→ WHAT YOU NEED TO DO
A complete, exact retyping of the data below is required.
Segment Start: DATA EXTRACTS
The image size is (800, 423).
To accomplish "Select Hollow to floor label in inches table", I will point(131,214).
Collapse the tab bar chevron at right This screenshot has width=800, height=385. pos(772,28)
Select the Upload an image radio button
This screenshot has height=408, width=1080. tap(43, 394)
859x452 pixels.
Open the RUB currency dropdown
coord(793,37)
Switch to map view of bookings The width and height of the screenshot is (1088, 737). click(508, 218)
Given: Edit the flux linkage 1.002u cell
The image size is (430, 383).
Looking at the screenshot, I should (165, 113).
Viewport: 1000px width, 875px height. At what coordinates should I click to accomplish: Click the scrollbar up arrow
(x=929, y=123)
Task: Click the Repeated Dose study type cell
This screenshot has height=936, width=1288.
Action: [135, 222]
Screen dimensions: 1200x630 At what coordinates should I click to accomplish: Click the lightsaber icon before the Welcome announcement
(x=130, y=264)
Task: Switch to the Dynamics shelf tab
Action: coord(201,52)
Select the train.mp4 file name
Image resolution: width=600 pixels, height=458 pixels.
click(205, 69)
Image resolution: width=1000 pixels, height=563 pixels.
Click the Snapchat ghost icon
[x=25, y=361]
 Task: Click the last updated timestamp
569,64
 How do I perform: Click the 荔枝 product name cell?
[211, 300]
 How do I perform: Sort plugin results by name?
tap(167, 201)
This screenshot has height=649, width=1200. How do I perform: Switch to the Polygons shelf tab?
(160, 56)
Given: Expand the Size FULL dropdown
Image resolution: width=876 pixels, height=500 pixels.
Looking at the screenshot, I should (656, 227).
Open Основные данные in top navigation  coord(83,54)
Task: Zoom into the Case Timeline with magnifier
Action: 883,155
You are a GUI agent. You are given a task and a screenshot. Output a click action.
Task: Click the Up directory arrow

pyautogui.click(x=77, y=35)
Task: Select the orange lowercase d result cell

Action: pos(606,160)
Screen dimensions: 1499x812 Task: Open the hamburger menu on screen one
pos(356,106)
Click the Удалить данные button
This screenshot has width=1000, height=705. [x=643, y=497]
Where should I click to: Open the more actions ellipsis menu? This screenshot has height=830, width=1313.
Segment End: DATA EXTRACTS
→ ANSWER
The image size is (800, 423).
To accomplish "Select Hollow to floor label in inches table", I will point(131,214).
Collapse the tab bar chevron at right This screenshot has width=800, height=385. pos(772,28)
Select the Upload an image radio button
This screenshot has height=408, width=1080. tap(43, 394)
859x452 pixels.
Open the RUB currency dropdown
coord(793,37)
Switch to map view of bookings The width and height of the screenshot is (1088, 737). click(508, 218)
Given: Edit the flux linkage 1.002u cell
The image size is (430, 383).
Looking at the screenshot, I should (165, 113).
Viewport: 1000px width, 875px height. At what coordinates should I click to accomplish: Click the scrollbar up arrow
(x=929, y=123)
Task: Click the Repeated Dose study type cell
This screenshot has height=936, width=1288.
Action: [135, 222]
Screen dimensions: 1200x630 At what coordinates should I click to accomplish: Click the lightsaber icon before the Welcome announcement
(x=130, y=264)
Task: Switch to the Dynamics shelf tab
Action: coord(201,52)
Select the train.mp4 file name
Image resolution: width=600 pixels, height=458 pixels.
click(205, 69)
Image resolution: width=1000 pixels, height=563 pixels.
Click the Snapchat ghost icon
[x=25, y=361]
 Task: Click the last updated timestamp
569,64
 How do I perform: Click the 荔枝 product name cell?
[211, 300]
 How do I perform: Sort plugin results by name?
tap(167, 201)
This screenshot has height=649, width=1200. How do I perform: Switch to the Polygons shelf tab?
(160, 56)
Given: Expand the Size FULL dropdown
Image resolution: width=876 pixels, height=500 pixels.
Looking at the screenshot, I should (656, 227).
Open Основные данные in top navigation  coord(83,54)
Task: Zoom into the Case Timeline with magnifier
Action: 883,155
You are a GUI agent. You are given a task and a screenshot. Output a click action.
Task: Click the Up directory arrow

pyautogui.click(x=77, y=35)
Task: Select the orange lowercase d result cell

Action: pos(606,160)
Screen dimensions: 1499x812 Task: Open the hamburger menu on screen one
pos(356,106)
Click the Удалить данные button
This screenshot has width=1000, height=705. [x=643, y=497]
Where should I click to: Open the more actions ellipsis menu? This screenshot has height=830, width=1313.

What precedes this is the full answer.